Pensioni, il Governo propone: via a 64 anni con un taglio del 3 per cento

Redazione
16/02/2022

Lasciare il lavoro prima dei 67 anni ma con un ricalcolo contributivo è l'opzione presentata all'ultimo tavolo tecnico con i Sindacati, in attesa del confronto con i ministri previsto per la prossima settimana

Pensioni, il Governo propone: via a 64 anni con un taglio del 3 per cento

Andare in pensione prima dei 67 anni, ma con il ricalcolo contributivo dell’assegno. Questa l’opzione presentata dal Governo ai sindacati, nell’ultimo confronto tecnico prima del del tavolo con i ministri Franco e Orlando, previsto per la prossima settimana. Obiettivo, garantire flessibità in uscita ma senza gravare sui conti pubblici. Le trattative sono in corso e il punto di mediazione pare essere già stato individuato: lasciare il lavoro a 64 anni, purché con almeno venti anni di contributi e al “prezzo” di una penalizzazione al massimo del 3 per cento per ogni anno di anticipo, a patto che l’importo della pensione stessa non diventi troppo basso e che sia superiore di un certo numero di volte all’assegno sociale.
+++++
* Consegna:
Ripeti parola per parola l'intero articolo sulle pensioni. L'elenco non serve per svolgere l'esercizio.
+++++
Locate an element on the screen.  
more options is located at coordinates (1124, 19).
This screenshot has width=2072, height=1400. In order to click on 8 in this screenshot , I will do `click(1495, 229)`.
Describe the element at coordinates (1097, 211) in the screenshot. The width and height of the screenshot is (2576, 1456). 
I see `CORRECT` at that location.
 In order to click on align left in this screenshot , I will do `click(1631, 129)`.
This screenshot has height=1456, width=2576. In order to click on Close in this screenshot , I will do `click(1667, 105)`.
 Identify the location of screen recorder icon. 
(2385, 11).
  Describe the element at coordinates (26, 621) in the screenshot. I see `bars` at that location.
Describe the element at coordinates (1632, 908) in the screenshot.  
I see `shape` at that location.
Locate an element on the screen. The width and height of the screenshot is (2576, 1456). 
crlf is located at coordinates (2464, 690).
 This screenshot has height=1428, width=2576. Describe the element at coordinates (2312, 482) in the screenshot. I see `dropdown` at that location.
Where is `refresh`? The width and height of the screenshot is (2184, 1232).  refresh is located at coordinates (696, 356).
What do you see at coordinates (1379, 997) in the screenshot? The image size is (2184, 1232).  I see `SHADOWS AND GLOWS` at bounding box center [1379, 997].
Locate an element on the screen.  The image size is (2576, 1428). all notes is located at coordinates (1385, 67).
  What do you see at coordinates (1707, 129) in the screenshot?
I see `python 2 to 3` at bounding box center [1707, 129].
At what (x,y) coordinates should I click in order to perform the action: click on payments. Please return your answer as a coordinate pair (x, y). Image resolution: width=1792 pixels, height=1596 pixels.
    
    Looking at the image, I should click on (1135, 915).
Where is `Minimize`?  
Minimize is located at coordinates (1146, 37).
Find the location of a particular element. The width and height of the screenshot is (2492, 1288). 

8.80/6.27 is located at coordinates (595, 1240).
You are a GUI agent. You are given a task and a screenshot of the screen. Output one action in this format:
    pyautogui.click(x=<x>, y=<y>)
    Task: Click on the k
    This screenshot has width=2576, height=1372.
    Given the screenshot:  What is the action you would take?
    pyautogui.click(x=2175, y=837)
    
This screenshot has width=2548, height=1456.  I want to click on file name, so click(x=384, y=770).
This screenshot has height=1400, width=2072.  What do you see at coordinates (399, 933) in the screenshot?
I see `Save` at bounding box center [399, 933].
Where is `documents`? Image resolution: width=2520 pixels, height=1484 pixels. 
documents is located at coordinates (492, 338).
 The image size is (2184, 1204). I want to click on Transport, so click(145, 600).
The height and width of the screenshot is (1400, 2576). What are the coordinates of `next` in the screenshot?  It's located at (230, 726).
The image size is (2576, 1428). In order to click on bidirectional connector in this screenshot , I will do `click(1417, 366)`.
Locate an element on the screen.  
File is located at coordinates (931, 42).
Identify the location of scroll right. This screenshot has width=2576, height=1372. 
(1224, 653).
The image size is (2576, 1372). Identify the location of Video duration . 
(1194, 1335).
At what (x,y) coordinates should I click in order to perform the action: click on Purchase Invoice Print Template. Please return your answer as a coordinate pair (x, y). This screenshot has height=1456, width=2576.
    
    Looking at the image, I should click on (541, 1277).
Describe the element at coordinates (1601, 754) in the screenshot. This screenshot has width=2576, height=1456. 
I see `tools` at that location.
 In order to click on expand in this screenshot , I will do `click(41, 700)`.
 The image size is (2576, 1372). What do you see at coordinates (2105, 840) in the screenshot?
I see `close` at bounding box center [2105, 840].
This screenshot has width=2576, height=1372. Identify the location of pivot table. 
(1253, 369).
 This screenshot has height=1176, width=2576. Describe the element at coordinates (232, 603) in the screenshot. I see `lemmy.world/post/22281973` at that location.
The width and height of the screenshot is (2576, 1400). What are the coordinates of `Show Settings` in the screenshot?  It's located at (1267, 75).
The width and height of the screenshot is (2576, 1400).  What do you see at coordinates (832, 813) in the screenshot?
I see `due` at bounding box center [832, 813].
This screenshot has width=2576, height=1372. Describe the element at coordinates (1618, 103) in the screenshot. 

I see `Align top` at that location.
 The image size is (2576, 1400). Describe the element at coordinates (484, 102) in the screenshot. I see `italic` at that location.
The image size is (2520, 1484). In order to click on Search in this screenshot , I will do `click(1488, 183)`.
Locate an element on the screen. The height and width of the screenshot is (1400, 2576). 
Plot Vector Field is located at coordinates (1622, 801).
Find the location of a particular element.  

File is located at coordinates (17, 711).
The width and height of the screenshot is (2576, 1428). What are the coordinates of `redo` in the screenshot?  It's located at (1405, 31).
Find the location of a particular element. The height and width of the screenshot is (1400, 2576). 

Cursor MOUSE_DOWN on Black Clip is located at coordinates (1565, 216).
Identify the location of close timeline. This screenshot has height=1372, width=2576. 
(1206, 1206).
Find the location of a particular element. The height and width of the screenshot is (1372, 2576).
+++++
* Risposta:
Pensioni, il Governo propone: via a 64 anni con un taglio del 3 per cento

Redazione
16/02/2022

Lasciare il lavoro prima dei 67 anni ma con un ricalcolo contributivo è l'opzione presentata all'ultimo tavolo tecnico con i Sindacati, in attesa del confronto con i ministri previsto per la prossima settimana

Pensioni, il Governo propone: via a 64 anni con un taglio del 3 per cento

Andare in pensione prima dei 67 anni, ma con il ricalcolo contributivo dell’assegno. Questa l’opzione presentata dal Governo ai sindacati, nell’ultimo confronto tecnico prima del del tavolo con i ministri Franco e Orlando, previsto per la prossima settimana. Obiettivo, garantire flessibità in uscita ma senza gravare sui conti pubblici. Le trattative sono in corso e il punto di mediazione pare essere già stato individuato: lasciare il lavoro a 64 anni, purché con almeno venti anni di contributi e al “prezzo” di una penalizzazione al massimo del 3 per cento per ogni anno di anticipo, a patto che l’importo della pensione stessa non diventi troppo basso e che sia superiore di un certo numero di volte all’assegno sociale.